- [Data listing]:
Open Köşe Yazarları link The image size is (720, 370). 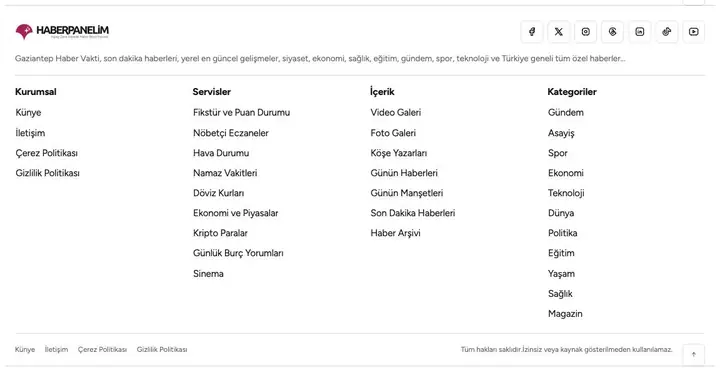click(x=399, y=153)
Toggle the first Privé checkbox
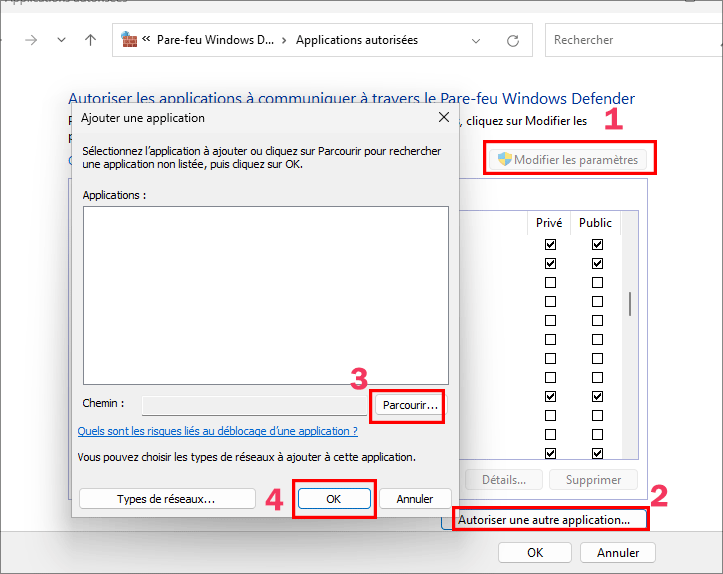 (x=550, y=244)
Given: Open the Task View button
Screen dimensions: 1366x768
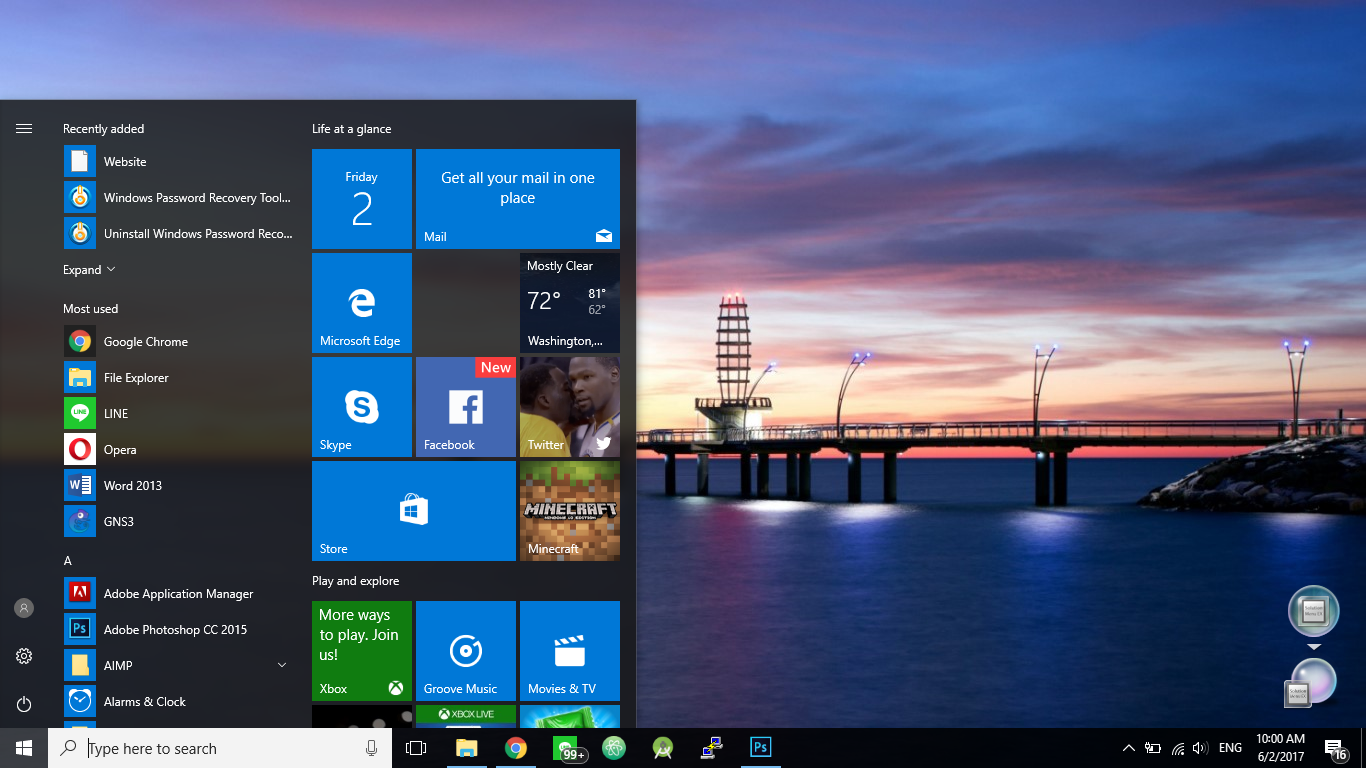Looking at the screenshot, I should point(416,748).
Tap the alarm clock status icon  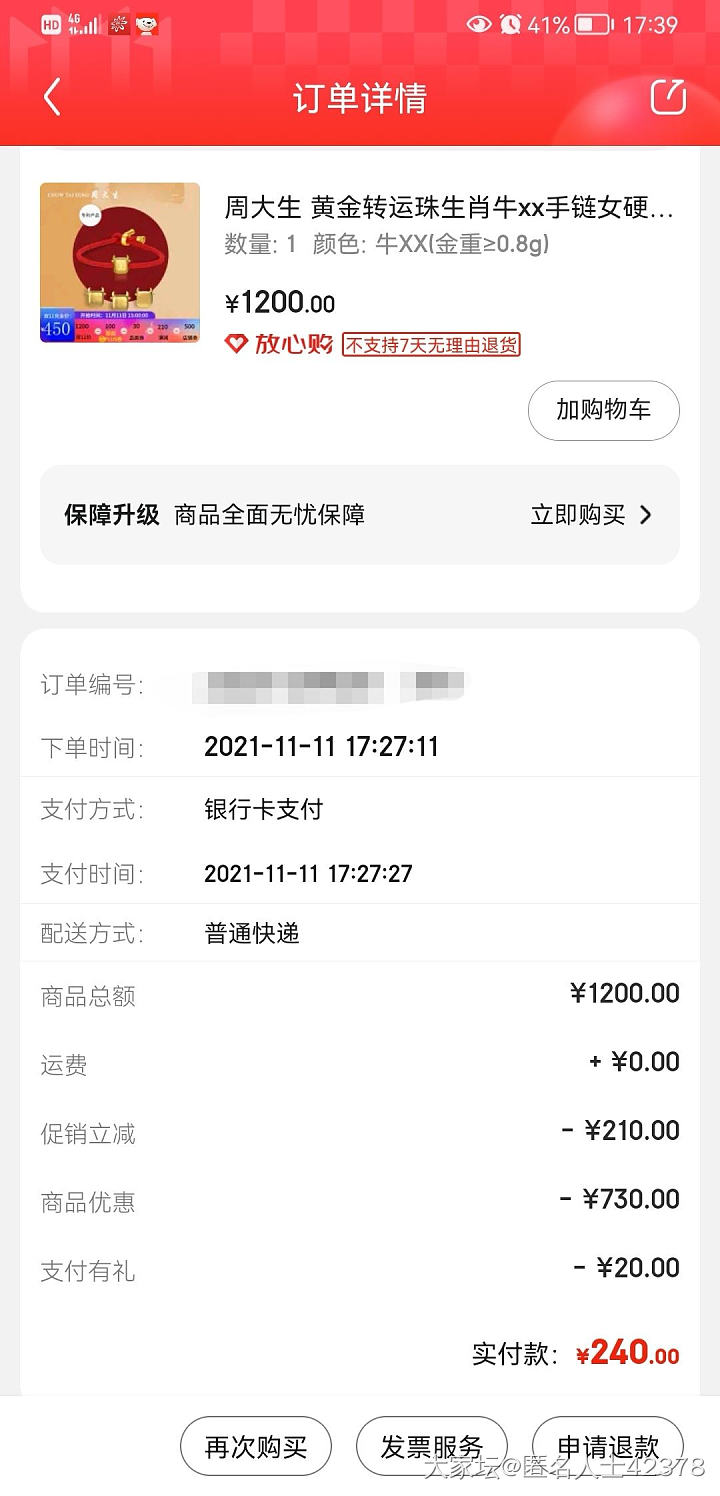point(511,25)
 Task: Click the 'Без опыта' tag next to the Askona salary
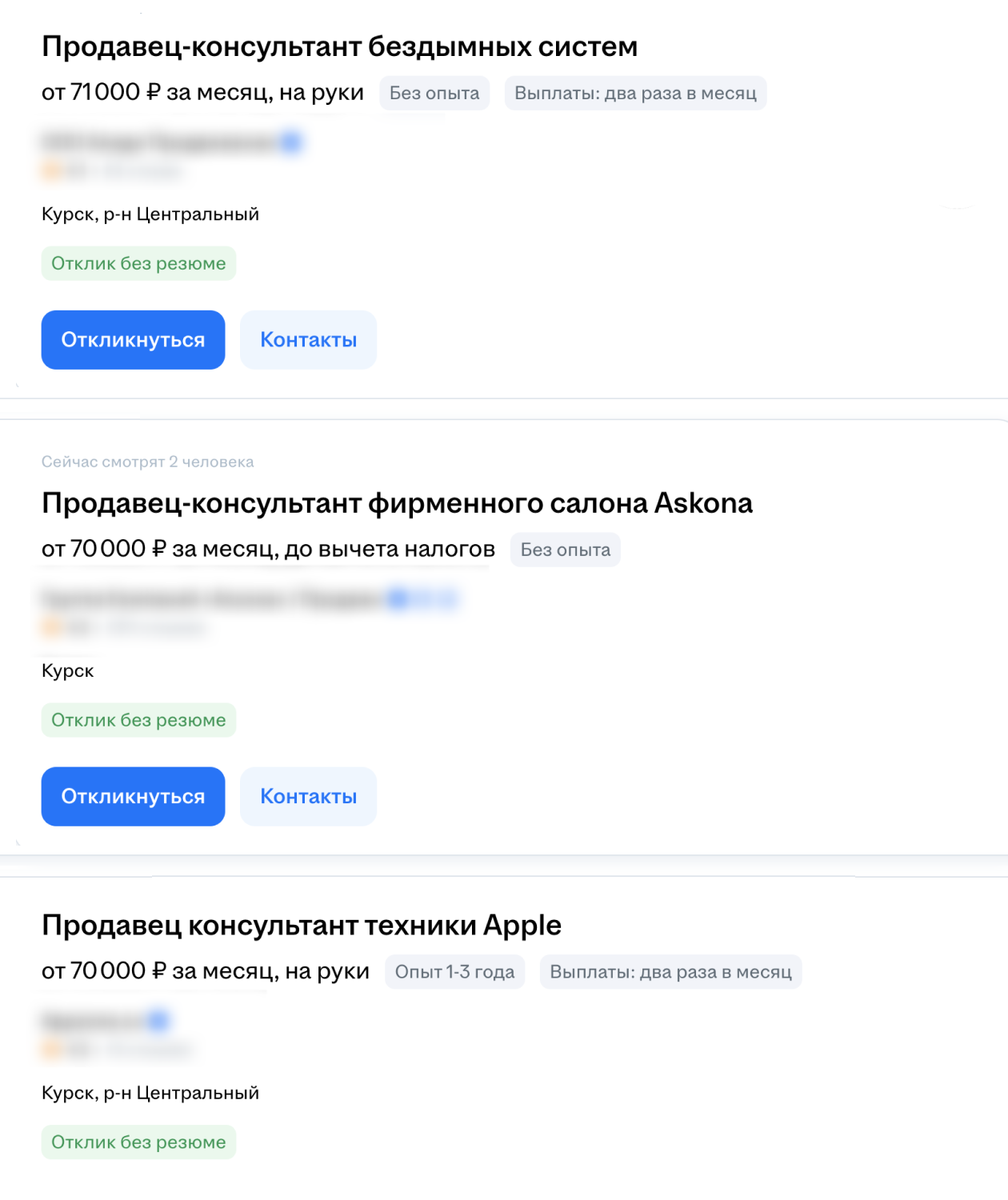click(564, 550)
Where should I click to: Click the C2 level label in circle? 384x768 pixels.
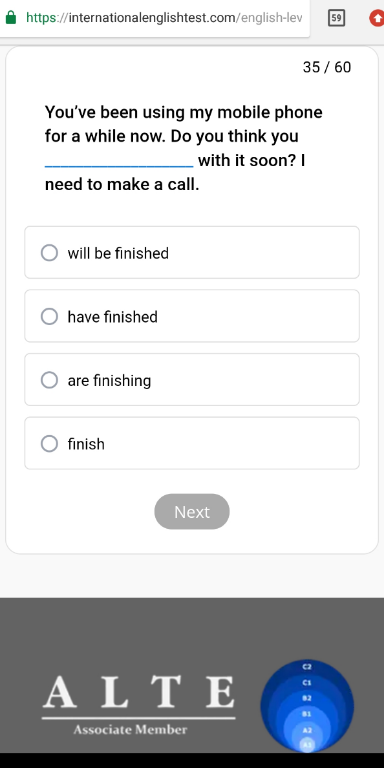pyautogui.click(x=307, y=667)
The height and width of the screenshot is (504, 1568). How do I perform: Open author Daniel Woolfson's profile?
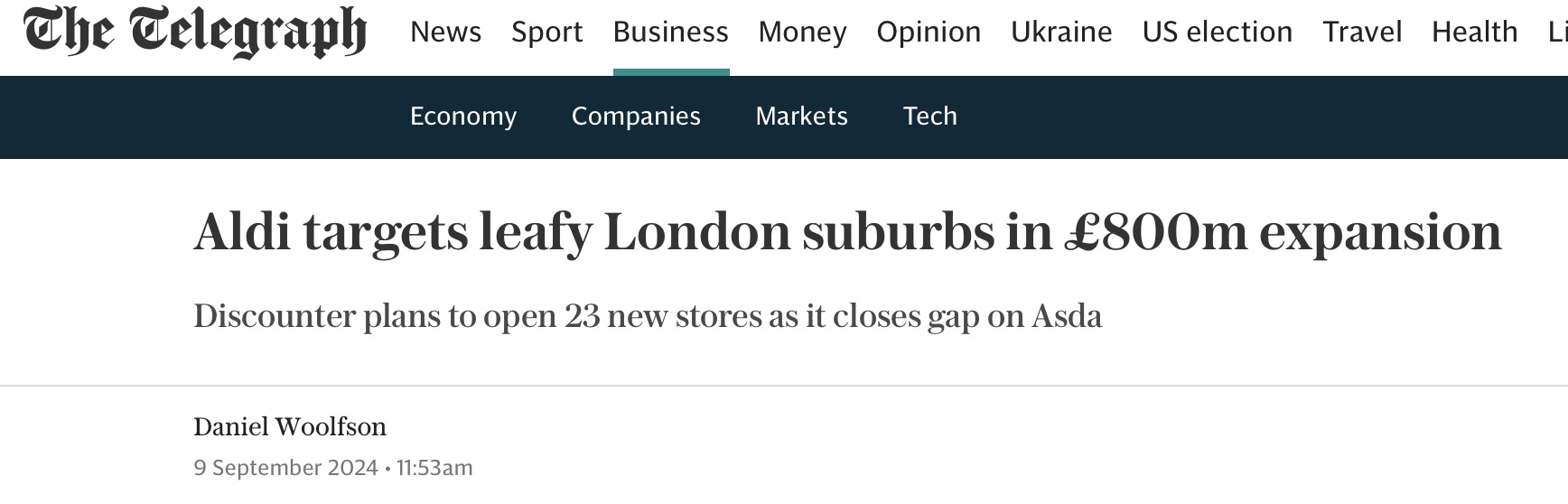pyautogui.click(x=290, y=426)
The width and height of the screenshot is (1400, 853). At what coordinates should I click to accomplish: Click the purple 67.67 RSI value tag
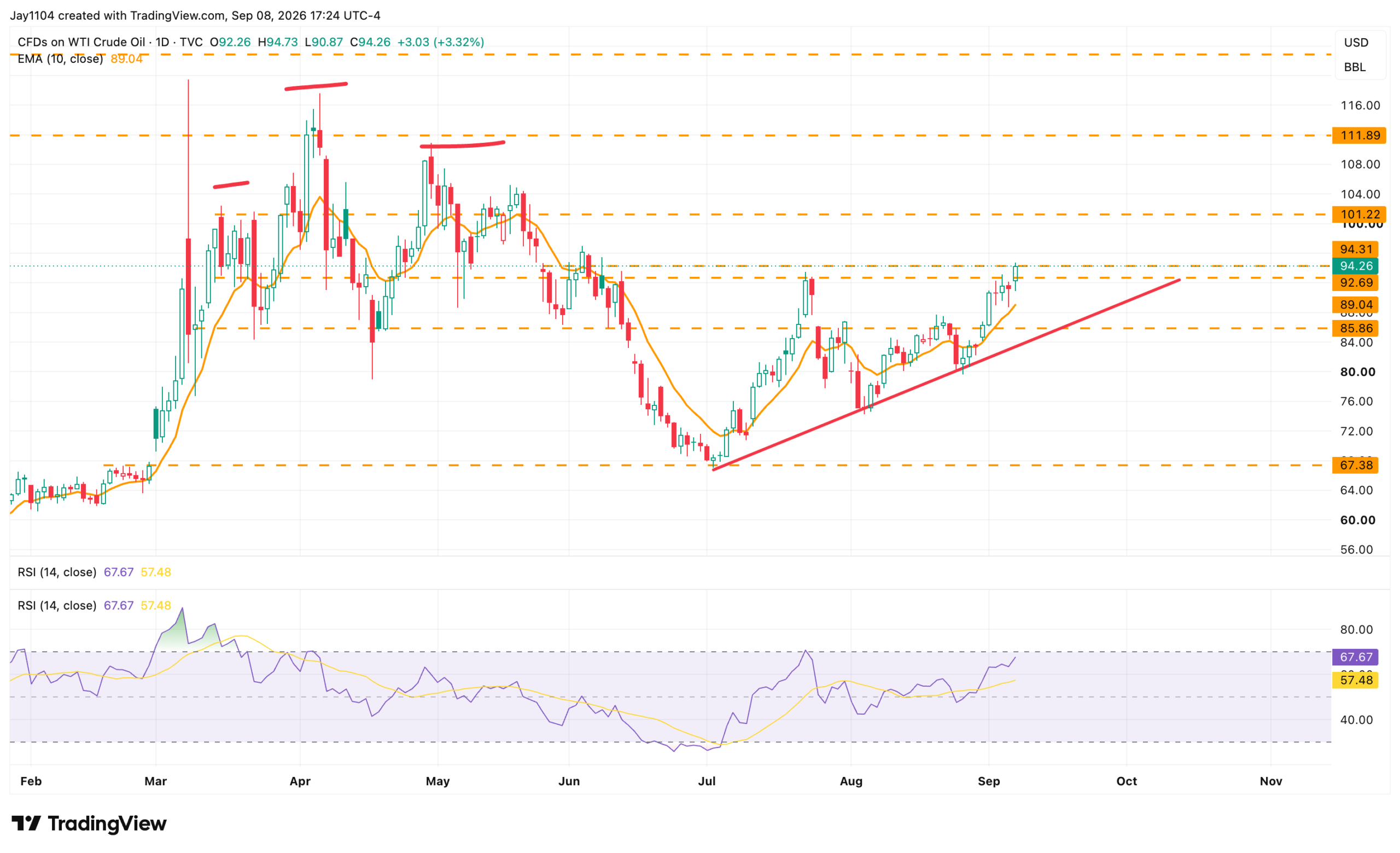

- [Task description]:
Output nothing but the lines from the line with "Where should I" through the last line of the material above, please, word for word and without the pictures.

- [Solution to this problem]:
Where should I click to: Click the C2 level label in circle? 384x768 pixels.
pyautogui.click(x=307, y=667)
The height and width of the screenshot is (504, 1568). How do I perform: Open author Daniel Woolfson's profile?
pyautogui.click(x=290, y=426)
The width and height of the screenshot is (1400, 853). At what coordinates should I click to accomplish: Click the purple 67.67 RSI value tag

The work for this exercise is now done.